### Aufgabenbeschreibung
Gib die Zeilen von der Zeile mit „You are a computer-use agent.“ bis einschließlich der letzten Zeile unverändert wieder. Lass die Bilder in der Antwort weg.

### Quellmaterial
━━━━━━━━
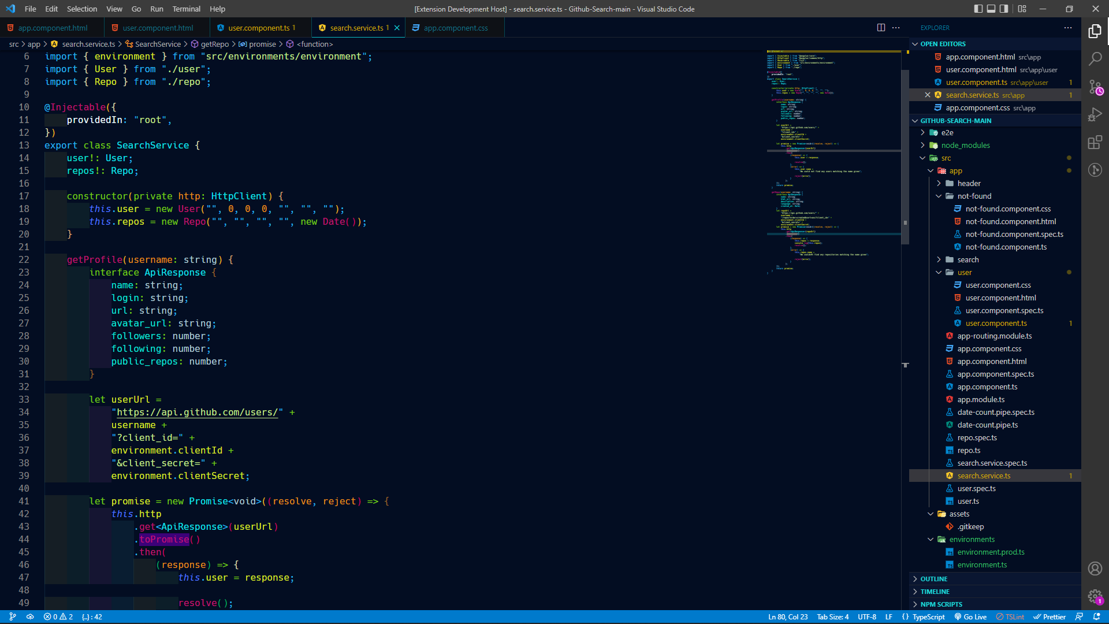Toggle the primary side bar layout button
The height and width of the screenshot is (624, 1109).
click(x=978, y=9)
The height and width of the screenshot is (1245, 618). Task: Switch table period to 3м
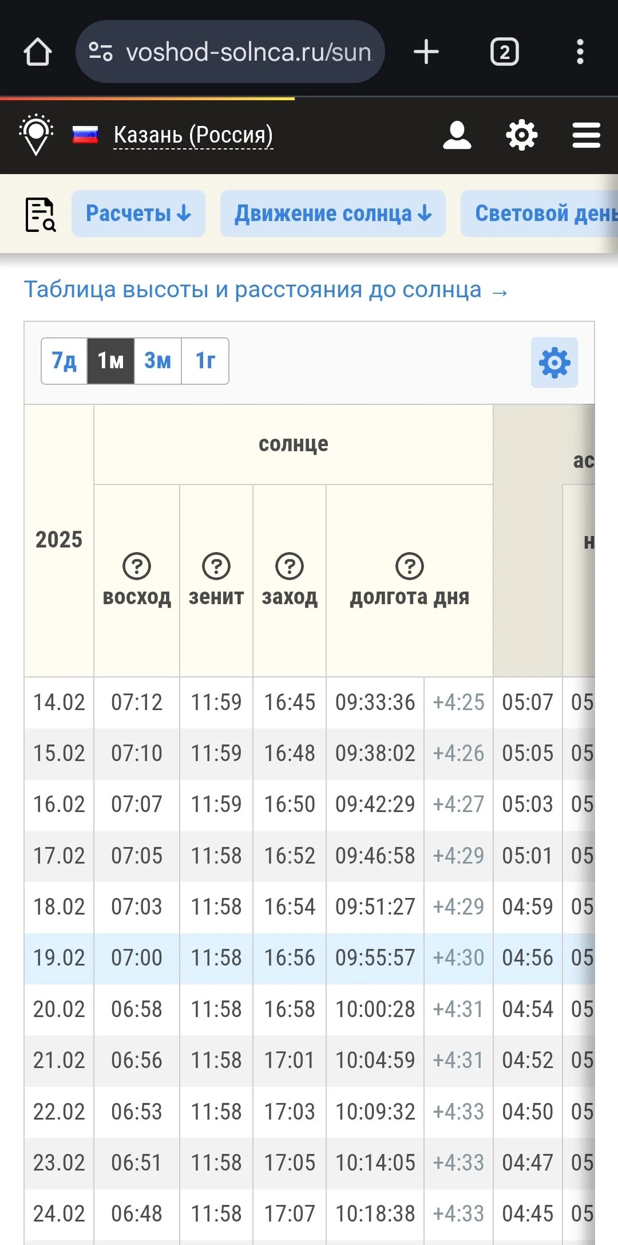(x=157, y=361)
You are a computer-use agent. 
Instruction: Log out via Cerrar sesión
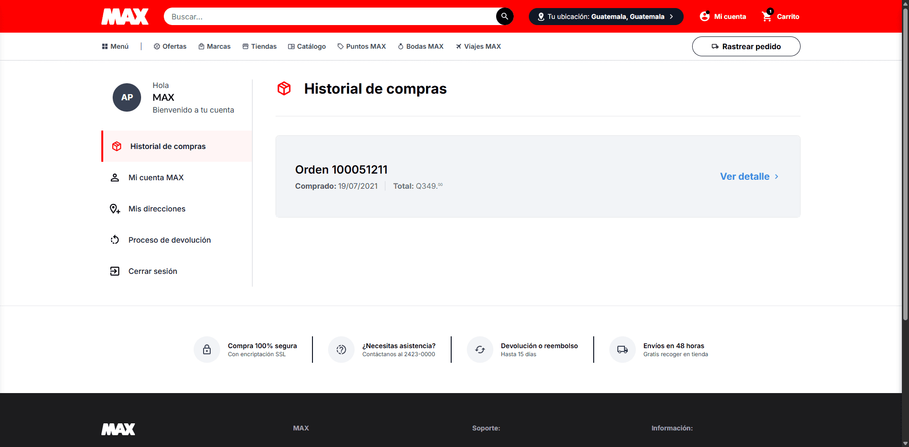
━━━━━━━━
### Vollständige Lösung
You are a computer-use agent. 
Instruction: Log out via Cerrar sesión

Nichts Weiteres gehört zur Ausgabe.